I think you are going to find those pieces are going to be awfully thick (4" or more I am guessing), heavy, and cumbersome to work with initially and as they heave with the seasons. While the recycling idea is noble I think you would be better off pouring a new slab.


----------



## Huskermom (Jan 31, 2012)

I wish that option would work--it would be the easiest way to go, and I could still make it look good. I'd thought about a stamped and stained concrete slab--they can be beautiful--but my problem is tree roots. I have some massive old trees not too far from the patio area. I don't want to kill the trees, and the roots could cause cracking with poured concrete. I think I'm going to have to go with pavers of some kind. I've seen beautiful recycled concrete patios, but I can't find much info on laying one. I wondered if the floor concrete wouldn't be a lot thicker than a sidewalk...  That's disappointing. I really like the idea of going green with it if I can though, plus the price is right.


----------



## juryduty (Mar 10, 2008)

Yeah I would go with something more straightforward. I just broke up a similar concrete area by renting a 40lb. jackhammer from an equipment rental place. The broken concrete just makes a mess all over the place, and it's difficult to control the size of the pieces and how it breaks up. Another green way to go might be to find some stuff on Craigslist that somebody isn't using.


----------



## user1007 (Sep 23, 2009)

Huskermom said:


> I wish that option would work--it would be the easiest way to go, and I could still make it look good. I'd thought about a stamped and stained concrete slab--they can be beautiful--but my problem is tree roots. I have some massive old trees not too far from the patio area. I don't want to kill the trees, and the roots could cause cracking with poured concrete. I think I'm going to have to go with pavers of some kind. I've seen beautiful recycled concrete patios, but I can't find much info on laying one. I wondered if the floor concrete wouldn't be a lot thicker than a sidewalk...  That's disappointing. I really like the idea of going green with it if I can though, plus the price is right.
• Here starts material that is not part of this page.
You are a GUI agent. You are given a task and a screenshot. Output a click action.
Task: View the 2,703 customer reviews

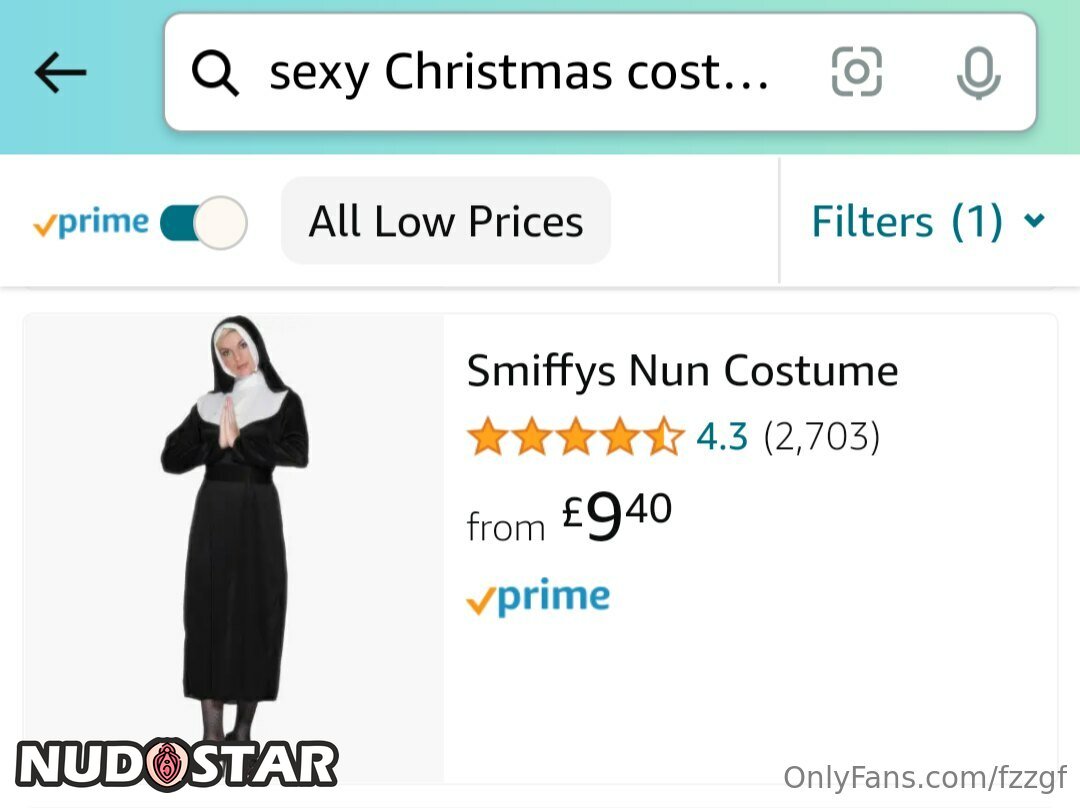pyautogui.click(x=821, y=438)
Does you community have an arborist available? If not you should probably call a commercial arborist or tree company to see what option you might have with the tree roots.

Once that is resolved? Have you seen rubber paver jobs? They are quite nice and are certainly green since made from recycled material. You can get them in anything from brick like to square shapes. the come in a variety of colors. They are used a lot around horse race tracks because they are resilient but I have specified them for people and home patios. Clients love the look and feel.

Here is one company, just for example. You should shop around for the pattern and price point you want. I also added a URL for an introduction to the concept of rubber pavers. 

http://eco-flex.com/products/index.php?productId=16

http://www.paversearch.com/rubber-pavers-menu.htm


----------